The next day, on the road, at San Martin, I called into a bar for a coffee solo. Another young woman with a lovely smile. Tortilla, cake or biscuit, she asked. Cake please. She filled a small glass with orange juice. €1 for all of it. She asked about the camino, said she would like to do it one day.
This morning in Astorga a similar contrast. In search of an early coffee. I found a back street bar. The owner looked grumpy, served my cafe con leche. I asked for two churros. €2.50.
Back in the centre, I felt like more coffee, maybe a better experience. In the Sonrisa Bar, two smiley young women. Coffee solo, with complimentary churros, €1. Also asked about the walk, offered a cheery "buen camino" when I left. After packing at the alberge, I was tempted back to Sonrisas. A carahillo please. The coffee solo arrived, complimentary churros, two small bottles with pouring spouts. Which do you want, conac or aguedente? I pour some clear spirit in. Warms me up for the wet walk ahead. €1 for all of it. And another "buen camino" to set me on my way. Churros for breakfast, faith in humanity restored.

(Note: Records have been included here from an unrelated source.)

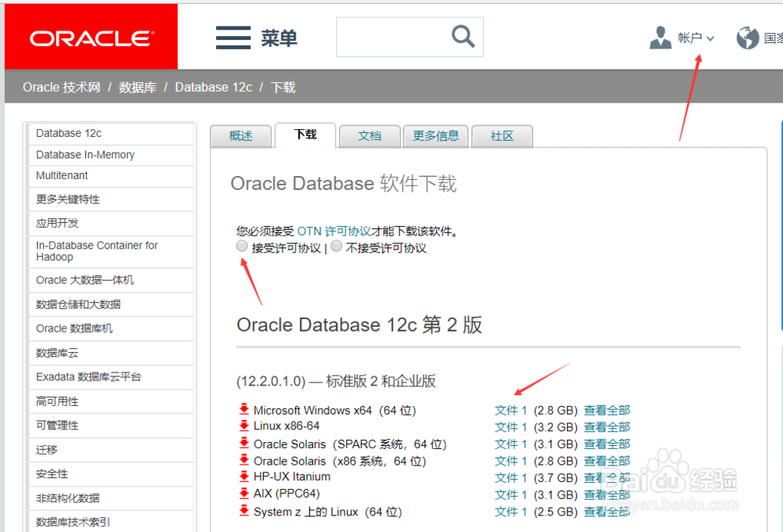
Task: Open the 社区 tab
Action: click(x=502, y=135)
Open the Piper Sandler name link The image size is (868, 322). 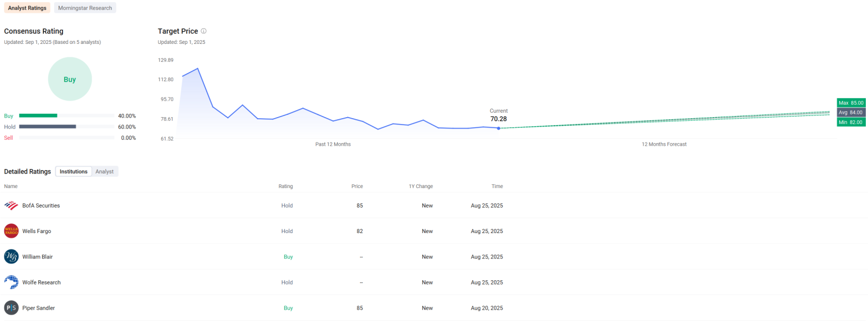(39, 308)
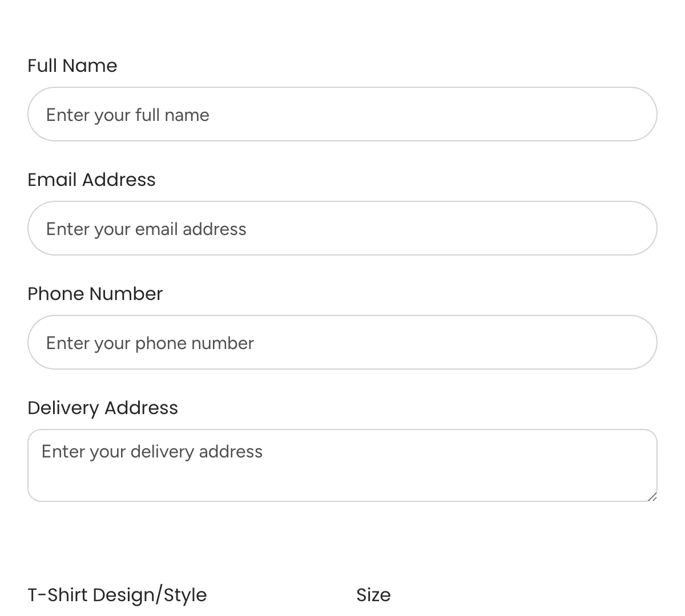Click the T-Shirt Design/Style heading
685x616 pixels.
click(x=117, y=595)
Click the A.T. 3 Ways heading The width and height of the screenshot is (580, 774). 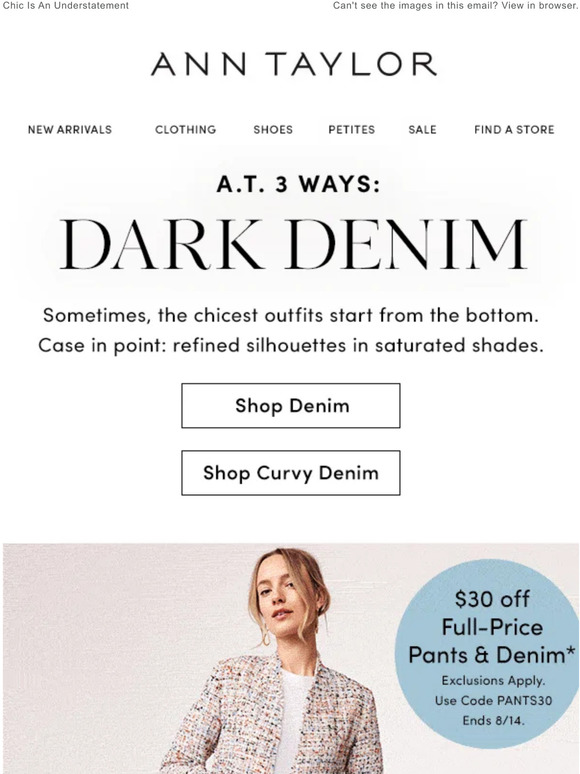tap(298, 185)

As the Camino Frances gets closer to Santiago, the alberges and bars multiply. Special pilgrim menus. ( Juanma joked: do non-pilgrims pay a different price?) Yet there is still an underlying respect for the tradition. At the risk of stereotyping, I think it is stronger back in the mountains than on the plain.
As for the pilgrim menus, the best food has been collectively bought, cooked and shared by the pilgrims in the alberge kitchens.
Yesterday's lunch of bread, sheep's cheese, tomato washed down with water from the fountain outside the church in Hospital de Obrigo was special too. Simplicity.